Peningkatan infrastruktur domestik ini bahkan mulai mendapat perhatian dari dunia internasional. Dalam laporan Laporan Perkiraan Perdagangan Nasional 2025 yang dirilis oleh United States Profession Representative (USTR), disebutkan bahwa kebijakan GPN dan QRIS dinilai sebagai tantangan bagi penyedia jaringan pembayaran asing seperti Visa dan Mastercard. Bahkan, mantan Presiden AS Donald Trump sempat mengusulkan tarif sebesar 32 persen terhadap produk electronic Indonesia sebagai reaksi atas kebijakan yang membatasi akses pasar asing.
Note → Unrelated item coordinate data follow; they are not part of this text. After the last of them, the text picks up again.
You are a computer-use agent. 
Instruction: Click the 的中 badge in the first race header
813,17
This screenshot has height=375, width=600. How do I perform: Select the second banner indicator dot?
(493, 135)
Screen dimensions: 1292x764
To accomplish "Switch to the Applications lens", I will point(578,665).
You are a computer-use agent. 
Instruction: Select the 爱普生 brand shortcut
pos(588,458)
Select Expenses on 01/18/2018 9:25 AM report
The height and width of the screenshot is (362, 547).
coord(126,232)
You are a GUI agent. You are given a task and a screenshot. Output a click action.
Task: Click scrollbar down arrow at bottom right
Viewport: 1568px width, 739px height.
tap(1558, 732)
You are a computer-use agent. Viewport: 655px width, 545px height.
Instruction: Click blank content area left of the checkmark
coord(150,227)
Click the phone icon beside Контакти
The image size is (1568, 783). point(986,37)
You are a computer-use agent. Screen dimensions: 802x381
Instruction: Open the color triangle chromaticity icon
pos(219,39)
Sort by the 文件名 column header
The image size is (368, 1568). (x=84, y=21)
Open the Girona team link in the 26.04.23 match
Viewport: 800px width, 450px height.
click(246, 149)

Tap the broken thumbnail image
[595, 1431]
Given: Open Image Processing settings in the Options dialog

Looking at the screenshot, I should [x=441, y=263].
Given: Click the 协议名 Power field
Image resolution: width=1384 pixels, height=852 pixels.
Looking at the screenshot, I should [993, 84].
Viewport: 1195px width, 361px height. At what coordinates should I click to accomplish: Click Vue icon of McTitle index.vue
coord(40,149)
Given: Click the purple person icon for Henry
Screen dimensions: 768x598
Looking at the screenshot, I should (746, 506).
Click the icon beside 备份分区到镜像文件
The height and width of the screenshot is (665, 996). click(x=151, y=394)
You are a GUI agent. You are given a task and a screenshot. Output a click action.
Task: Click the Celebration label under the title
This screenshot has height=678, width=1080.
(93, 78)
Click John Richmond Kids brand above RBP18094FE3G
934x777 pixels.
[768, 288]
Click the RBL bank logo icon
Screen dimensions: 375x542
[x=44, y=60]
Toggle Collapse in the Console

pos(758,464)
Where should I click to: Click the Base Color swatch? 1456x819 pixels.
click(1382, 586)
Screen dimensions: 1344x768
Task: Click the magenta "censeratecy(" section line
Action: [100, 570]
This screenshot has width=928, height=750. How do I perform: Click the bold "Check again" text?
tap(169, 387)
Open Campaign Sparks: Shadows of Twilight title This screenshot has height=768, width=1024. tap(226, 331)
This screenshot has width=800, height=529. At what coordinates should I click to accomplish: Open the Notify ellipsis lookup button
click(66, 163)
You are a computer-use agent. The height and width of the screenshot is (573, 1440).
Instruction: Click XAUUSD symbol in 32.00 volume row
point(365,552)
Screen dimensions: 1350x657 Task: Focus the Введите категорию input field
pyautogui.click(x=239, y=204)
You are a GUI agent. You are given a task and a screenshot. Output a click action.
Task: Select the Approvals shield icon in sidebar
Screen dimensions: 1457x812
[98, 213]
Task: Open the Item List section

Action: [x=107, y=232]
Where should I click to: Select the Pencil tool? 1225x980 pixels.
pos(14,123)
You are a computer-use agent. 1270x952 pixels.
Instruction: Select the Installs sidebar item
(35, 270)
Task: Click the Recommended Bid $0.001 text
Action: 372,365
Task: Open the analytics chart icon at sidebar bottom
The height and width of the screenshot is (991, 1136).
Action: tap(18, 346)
Meski mendapat tekanan internasional, sistem pembayaran Indonesia justru semakin tangguh. Kolaborasi antara lembaga switching dan regulatory authority terbukti mampu menciptakan ekosistem yang solid, baik untuk kebutuhan domestik maupun untuk integrasi dengan jaringan pembayaran worldwide. Implementasi kerja sama lintas negara seperti dengan Malaysia, Singapura, dan Thailand menjadi bukti kesiapan Indonesia dalam memasuki period ekonomi digital lintas batas.
Secara keseluruhan, pencapaian QRIS di tahun 2025 ini menandakan bahwa sistem pembayaran nasional bukan hanya soal efisiensi transaksi, tetapi juga menjadi instrumen penting dalam membangun kedaulatan ekonomi digital.
Halaman Selanjutnya
Peningkatan infrastruktur domestik ini bahkan mulai mendapat perhatian dari dunia internasional. Dalam laporan National Profession Estimate Report 2025 yang dirilis oleh USA Profession Representative (USTR), disebutkan bahwa kebijakan GPN dan QRIS dinilai sebagai tantangan bagi penyedia jaringan pembayaran asing seperti Visa dan Mastercard. Bahkan, mantan Presiden AS Donald Trump sempat mengusulkan tarif sebesar 32 persen terhadap produk electronic Indonesia sebagai reaksi atas kebijakan yang membatasi akses pasar asing.